None of it was factual; the mothers… the sons… the soldiers and more.

All mere puppets of my notorious head,

Hopping and skipping at my fancy

Working to fill the crates that in yourself you bore,

Telling the tale of my fallacy.

I don’t aim to uplift you for a short span. You’ll often catch yourself encircled by people ready to play that part. I simply desire to hit that tiny alcove in your heart that acts as the trigger for your brain’s horses and bring them into action. To see anything as it is, unsullied, untouched is a tricky skill every bit of me wants you to master.

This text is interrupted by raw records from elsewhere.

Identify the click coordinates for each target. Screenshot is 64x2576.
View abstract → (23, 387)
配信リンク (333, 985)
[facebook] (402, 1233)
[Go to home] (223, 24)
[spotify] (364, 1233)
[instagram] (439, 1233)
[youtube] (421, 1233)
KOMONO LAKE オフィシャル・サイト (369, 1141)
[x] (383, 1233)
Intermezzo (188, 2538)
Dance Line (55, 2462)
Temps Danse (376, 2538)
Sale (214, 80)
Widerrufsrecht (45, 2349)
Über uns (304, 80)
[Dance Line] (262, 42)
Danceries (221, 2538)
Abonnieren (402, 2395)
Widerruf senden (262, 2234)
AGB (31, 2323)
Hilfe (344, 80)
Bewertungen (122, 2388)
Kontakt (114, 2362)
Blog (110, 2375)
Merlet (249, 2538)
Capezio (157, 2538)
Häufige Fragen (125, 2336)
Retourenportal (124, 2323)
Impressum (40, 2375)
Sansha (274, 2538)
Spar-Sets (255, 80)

I cooked the cocktail of those characters for you to visualise how the anthropogenic borders separating the right and wrong aren’t necessarily congruent to those defined by Nature. Additionally, I garnished it for you on a carefully-wiped plate, as trapping yourself in the vicious cycle of self-blame and meagreness, only to forcefully demarcate the right from the wrong is a tedious, unyielding and self-mutilating activity I never want you to be a part of. Again – needless to specify –the reason is that I care. For some queer reason, I DO.

And for all the care and love I have for you, could you replace your self-harming blame-game with self-reflection? Could you
scrupulously search and find the other side of the coin you are, and attempt to uproot the weeds germinating there, if any?

I hope this letter helps you clearly see the blurry society we’ve created for us to reside in, give dubious people a taste of their own medicine as they approach your life, treasure the rare prized people who love you enough to do anything remotely as crazy as this, or support you whole-heartedly in each endeavour of yours, or those who are vested in your heart, no matter where you go.

I’ll sign off saying, I care for you. I do.

You are now free to imagine this letter lying next to the architect of the Peculiar-Pillar, in his splendid coffin underneath – unheard for years -  inscribed by him as a last memorandum, just to put a suitable end to the story I just framed.